“That looks ridiculous,” I said the first time I saw a friend wearing jeans with a hammer loop partway down the thigh, about two months before I bought my first pair. Eventually, every guy had a hammer loop on his jeans, even though very few of us were building barns. These days, you’ll still see a rogue hammer loop from time to time, the useless vestige of a bygone era, like the wings of a flightless bird, or cursive.
I’ve come to imagine that fashion is, quite literally, a group a people sitting around in a room trying to figure out which clothing items everybody just threw away, so that they can make those items cool again.
“Bellbottoms! Corduroy! Huge sunglasses!” they yelled out at a recent meeting.
“Tight jeans on dudes!” someone called out, and a hush fell over the room.
“Yes, tight jeans on dudes,” someone repeated, slowly, as everyone nodded.
Their diabolical scheme appears to be working. On a recent visit to New York City, I noticed a disturbing proliferation of tight jeans on dudes, which means they’ll be coming for the rest of us soon enough. Apparently we, as a gender, can be convinced to do just about anything. Either that, or we’ve decided to try harder to get someone to objectify us.
Fashion has been on my mind lately, in part because it’s time to clean out the closet, but mainly because we’re coming up on the season when dudes must dress themselves. Your average slob gets enough help during the holidays that he can probably coast through the cold months wearing shirts that somebody else bought for him. But in the warm weather, a man must fend for himself.
“Dude, Abercrombie?” my buddy Jered said recently, pointing at the cargo shorts I’d been wearing since college, implying that my bald spot disqualified me from wearing them any longer.
Jered failed to understand that my ultimate goal with any garment is to get its per-wear cost below one dollar. At an initial cost of forty bucks, after ten years, those shorts probably cost me about a penny per wear, making them excellent performers. My wife Kara has a closet full of shoes that have the same per-wear cost as their original cost. And I suspect that calculating the per-wear cost for some of those shoes would require dividing by zero, a feat I haven’t attempted for fear of creating a rip in the space-time continuum.
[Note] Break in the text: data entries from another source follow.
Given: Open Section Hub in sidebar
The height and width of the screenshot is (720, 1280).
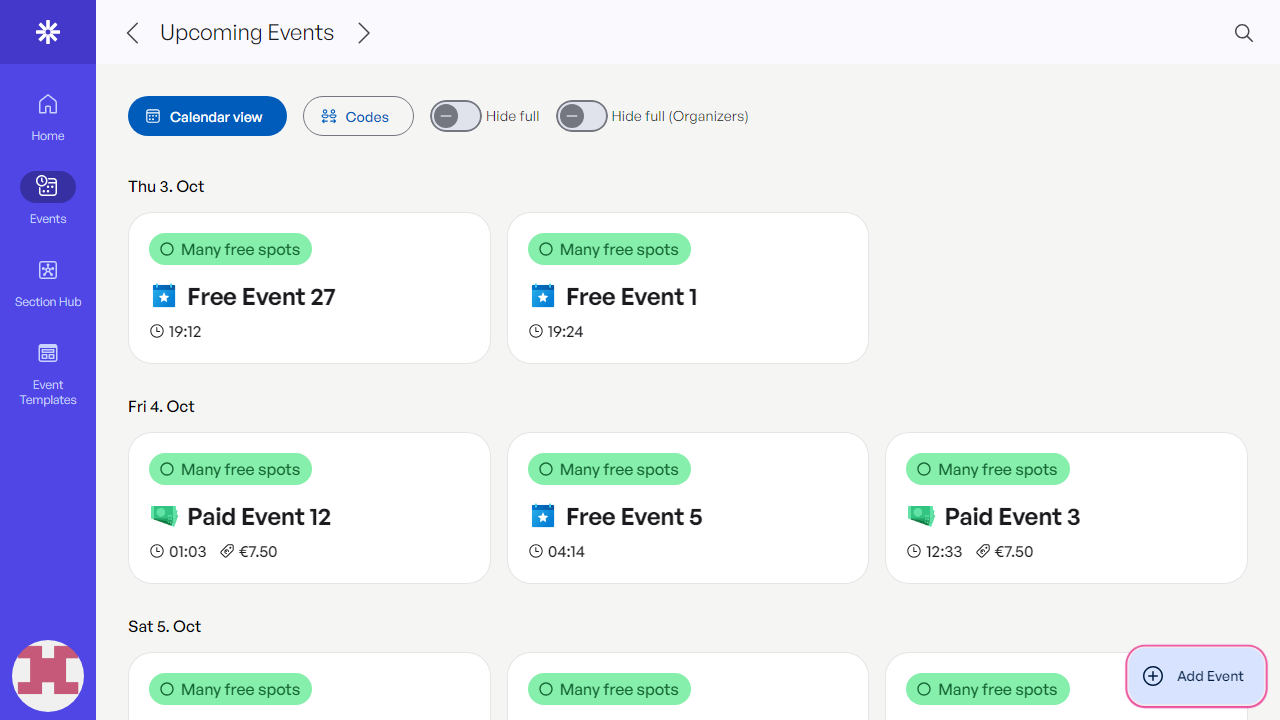Looking at the screenshot, I should (47, 283).
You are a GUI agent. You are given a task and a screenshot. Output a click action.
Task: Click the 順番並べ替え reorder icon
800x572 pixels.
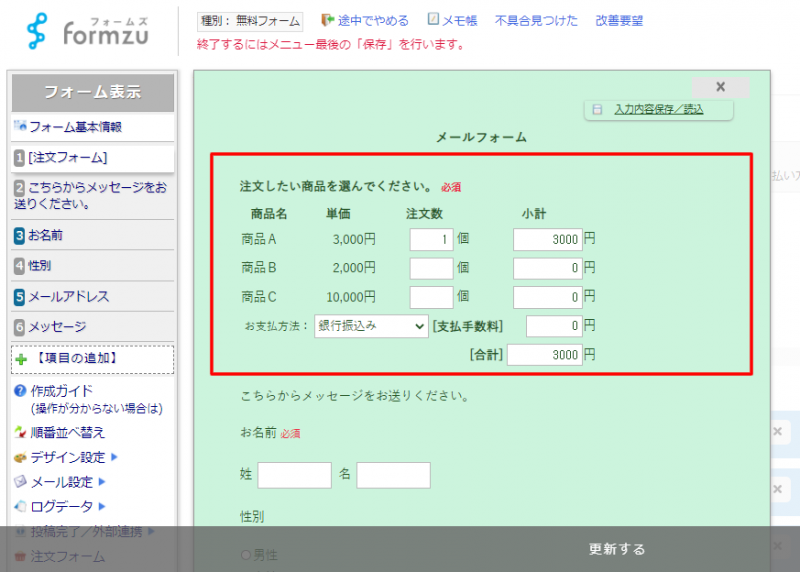pyautogui.click(x=20, y=433)
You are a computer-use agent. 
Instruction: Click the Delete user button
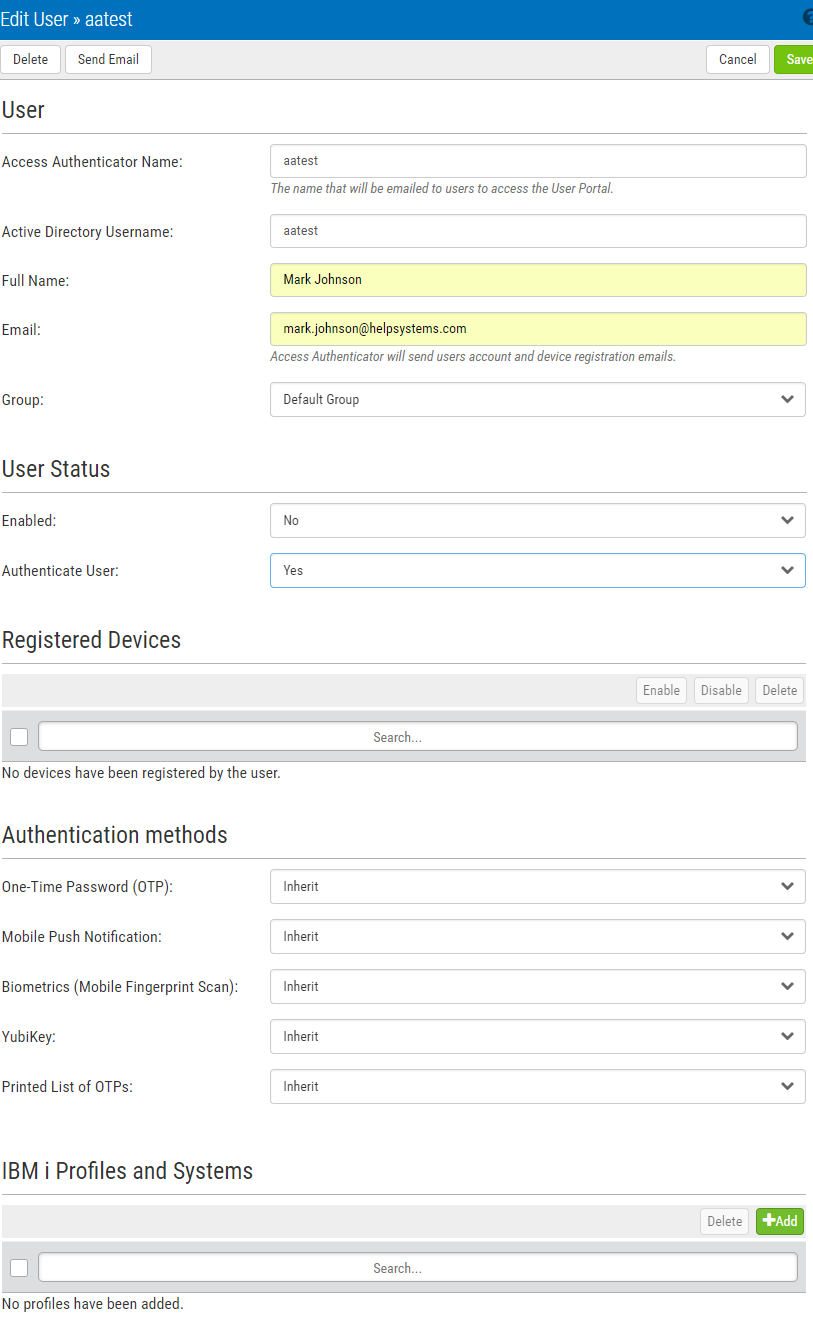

As much as it pains me, it’s time for those shorts to go in the Good Will pile, too, knowing that they can never be replaced. A simple stroll past your nearest Abercrombie storefront in the mall will explain why my last pair of their shorts is behind me.
“Pleh! Ew, dude, I can taste the cologne,” Kara said as we pushed the stroller past our mall’s Abercrombie, where they must blow Axe body spray out the door the same way Cinnabon wafts the aromas off its bubbling cauldrons of lard and yeast.
I looked through the doorway to see a photographic mural of an athletic, topless teenage dude, his gigantic nipples following me like the eyes in a painting on a PBS murder mystery.
“It’s too loud in there. How does anyone think?” Kara shouted over the pounding music.
That, of course, is the point. The doorway to Abercrombie is designed to be an assault on the senses of old people. It’s like those ultrasonic shrieking devices that keep gophers out of gardens. Teenagers don’t even notice, but it makes adult heads explode.